*** Opening MATERIAL PROVIDED ***

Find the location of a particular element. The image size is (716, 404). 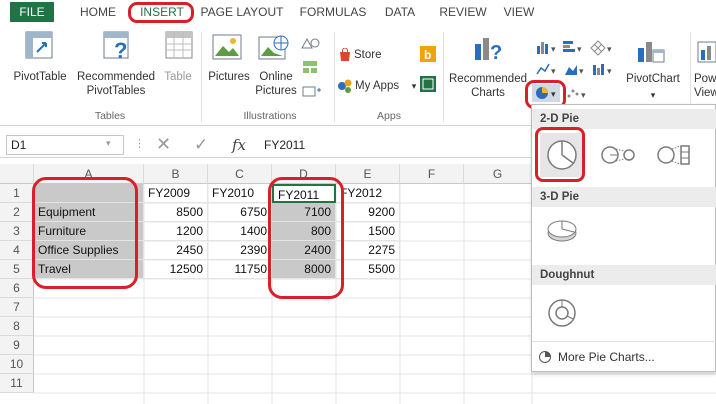

table-button: Table is located at coordinates (178, 77).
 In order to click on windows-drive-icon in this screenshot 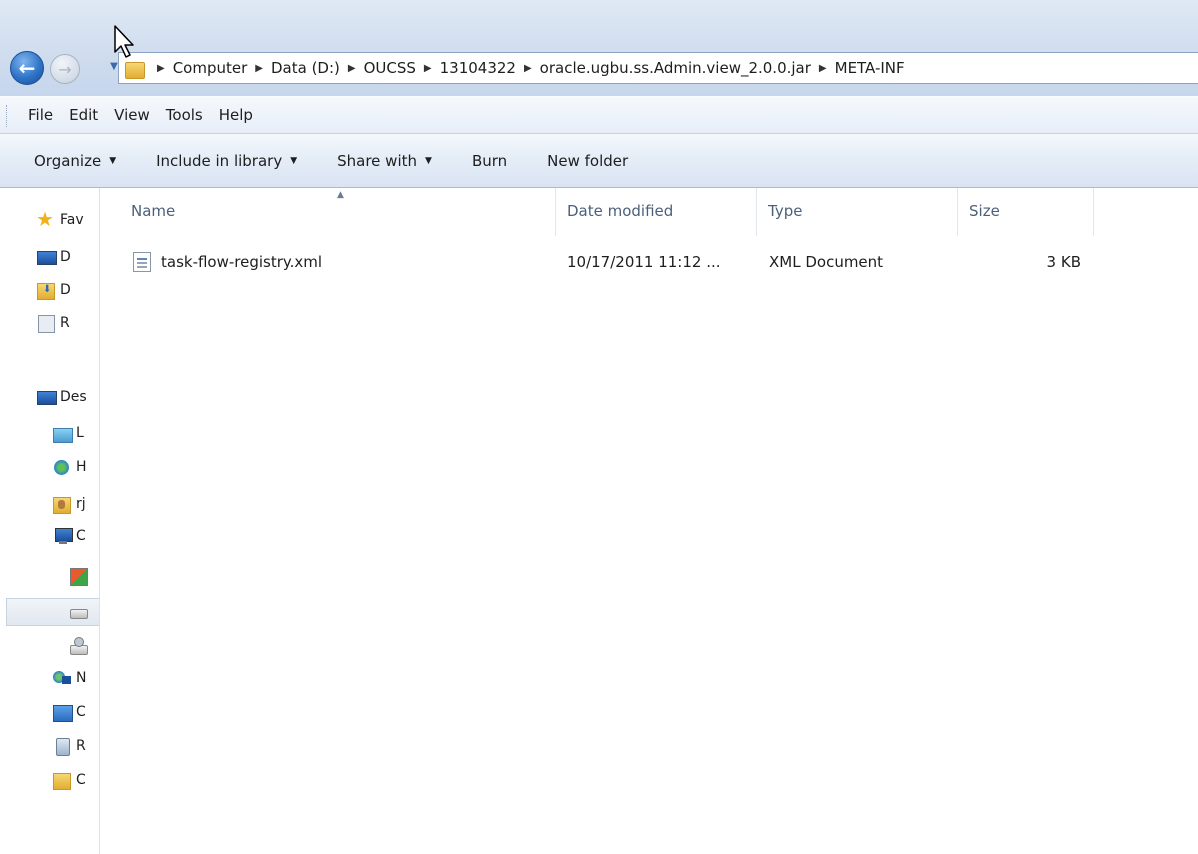, I will do `click(78, 576)`.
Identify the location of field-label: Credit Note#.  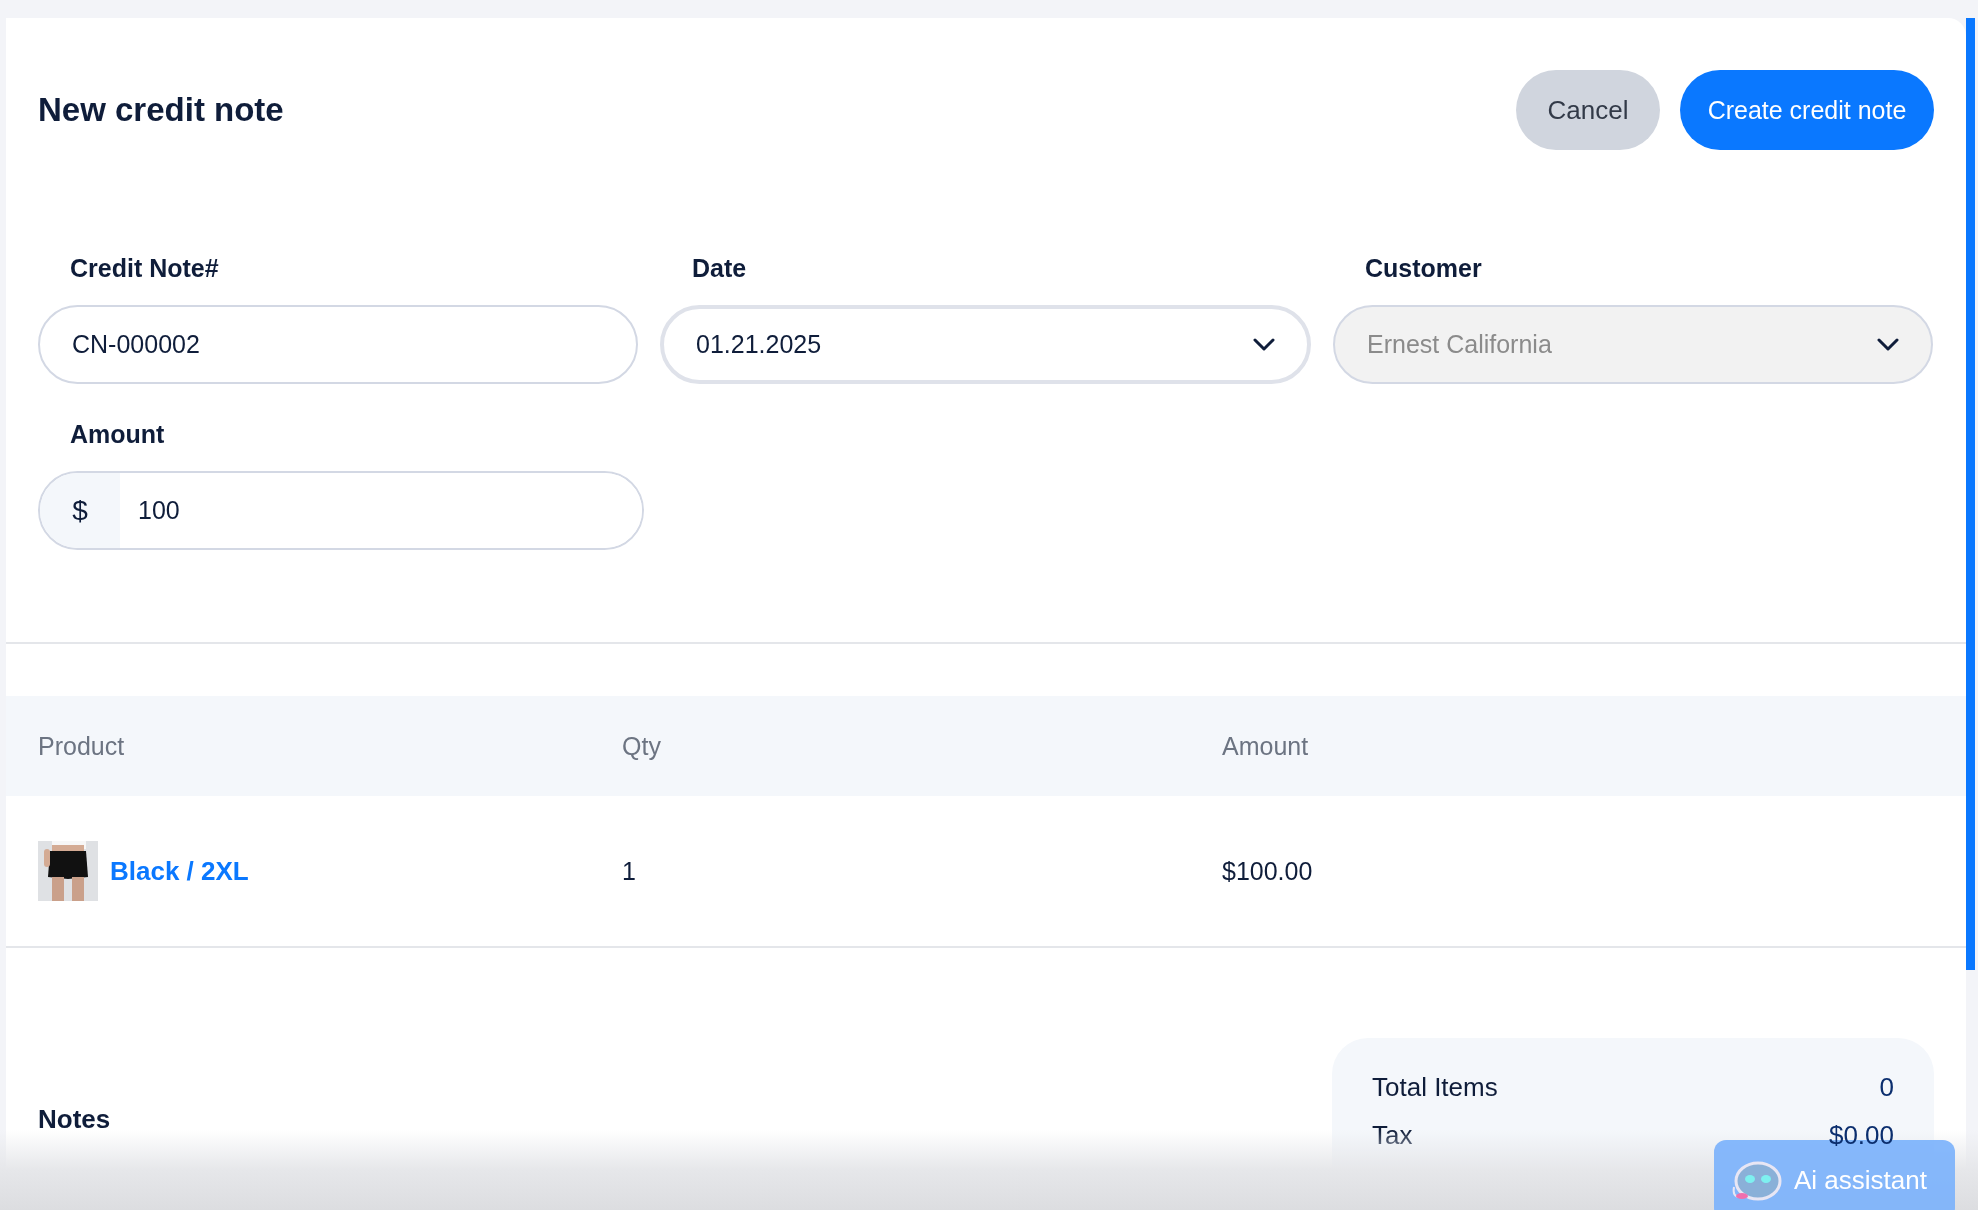
(144, 268).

*** Closing MATERIAL PROVIDED ***

DIRECTIVE:
Can you rescale the data from the line containing "Identify the location" through the end of the data, both ends included, rewriting the requests unchanged and multiplying every coordinate in the answers by 1.2, rounded to whole numbers with halves going up? Leave the pictures out.

TASK OUTPUT:
Identify the location of field-label: Credit Note#.  
(173, 322).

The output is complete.